Exercise brief:
Leaving the pictures aside, transcribe the data below exactly.

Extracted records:
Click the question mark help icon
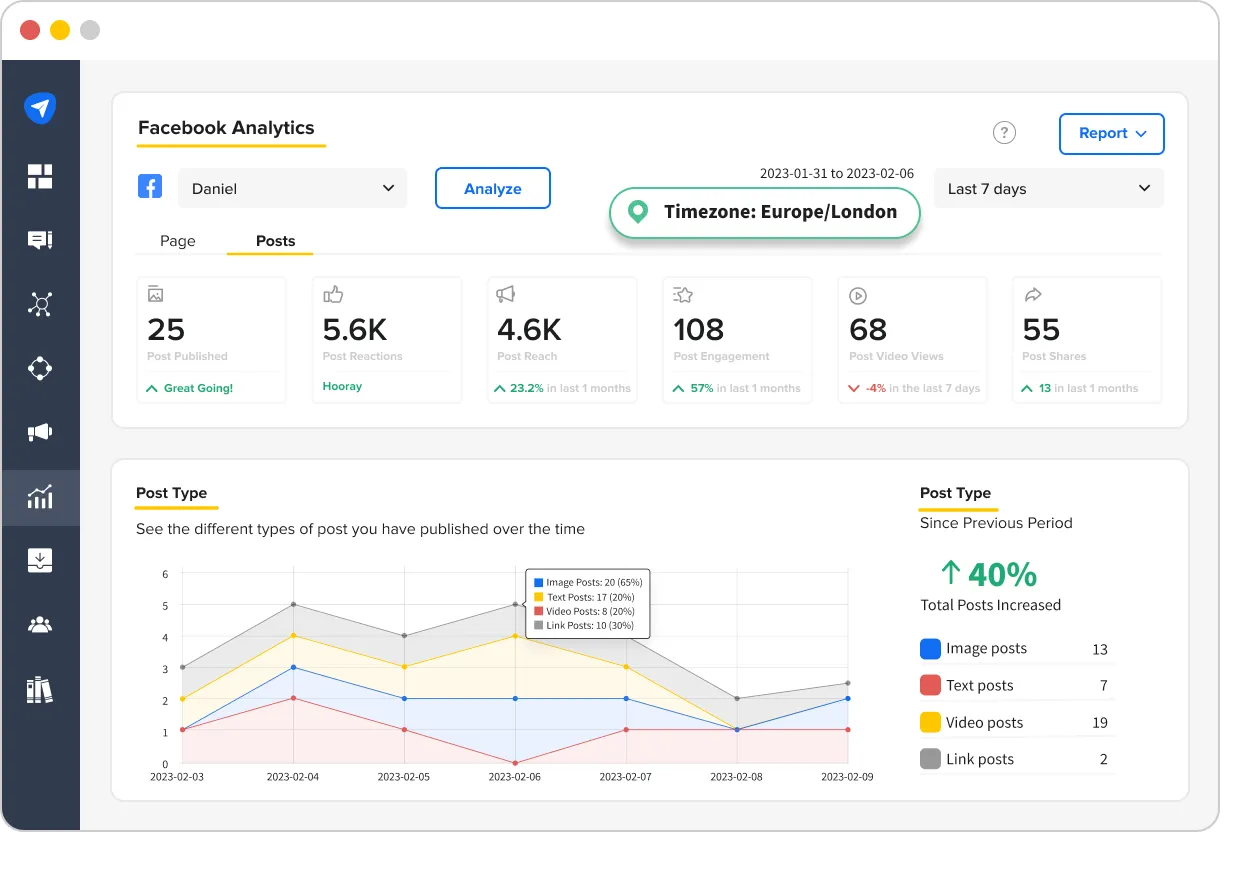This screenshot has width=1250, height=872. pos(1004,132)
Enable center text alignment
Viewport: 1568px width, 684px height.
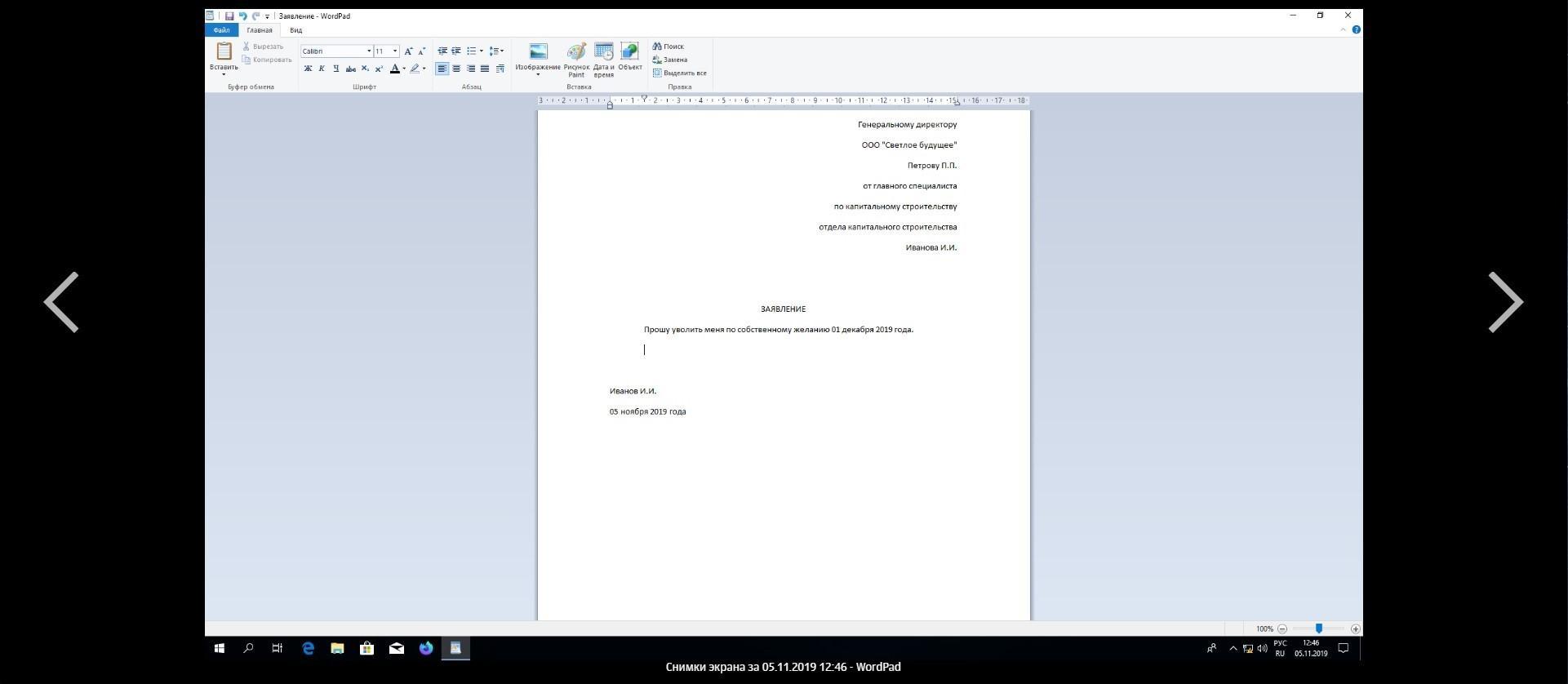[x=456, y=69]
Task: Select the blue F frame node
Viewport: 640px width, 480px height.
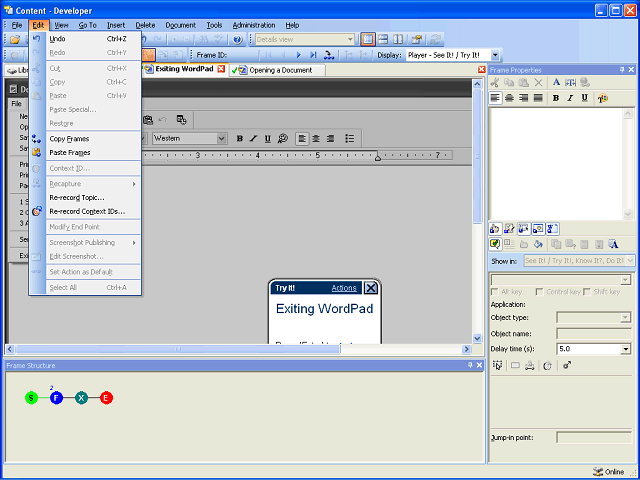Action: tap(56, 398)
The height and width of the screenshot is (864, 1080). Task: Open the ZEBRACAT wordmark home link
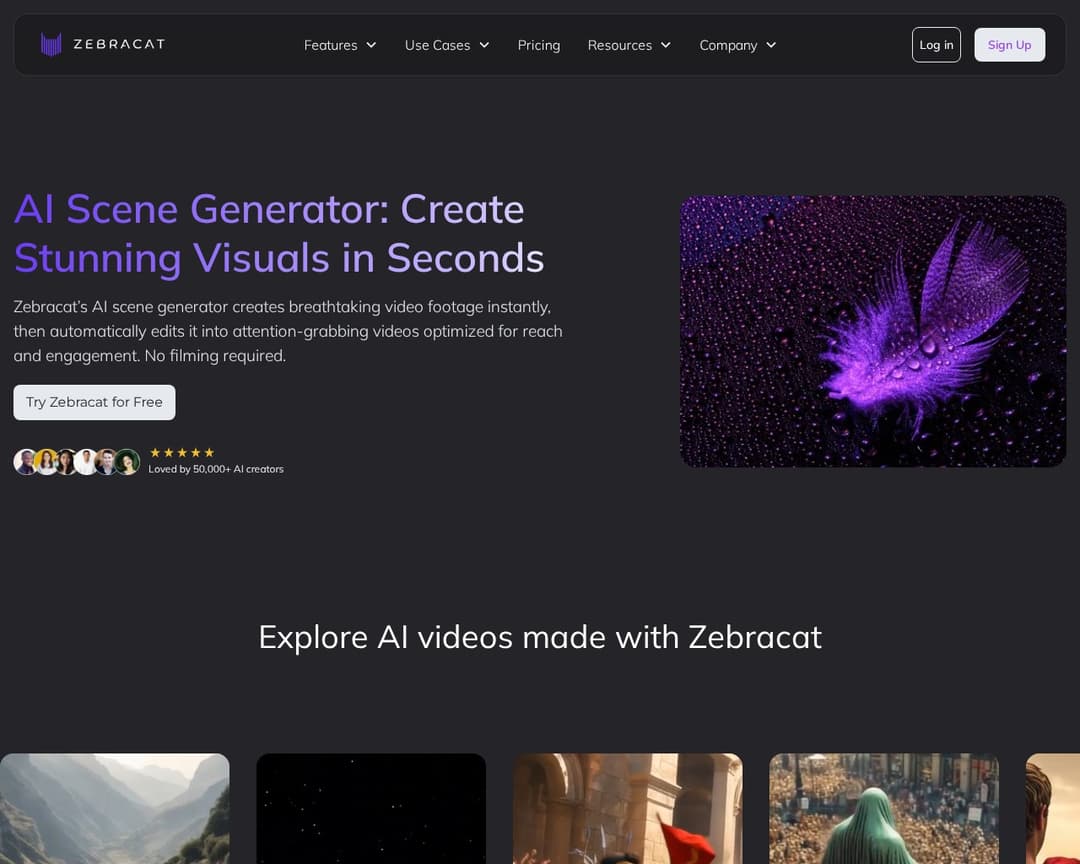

Answer:
Click the question mark help icon
This screenshot has width=1250, height=872. pos(1004,132)
Enable center text alignment
Viewport: 1568px width, 684px height.
[x=456, y=69]
Task: Select the blue F frame node
Viewport: 640px width, 480px height.
Action: tap(56, 398)
The height and width of the screenshot is (864, 1080). Task: Open the ZEBRACAT wordmark home link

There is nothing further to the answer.